- _Exercise requirements_:
Which lines run from the one containing "Screen dimensions: 1767x600" to the end of the records? Write them out exactly, both ends included, and nothing else.

[Pixel coordinate grounding data]

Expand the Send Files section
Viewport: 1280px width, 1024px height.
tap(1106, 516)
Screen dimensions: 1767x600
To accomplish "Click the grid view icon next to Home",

- _Response_:
Screen dimensions: 1767x600
To accomplish "Click the grid view icon next to Home",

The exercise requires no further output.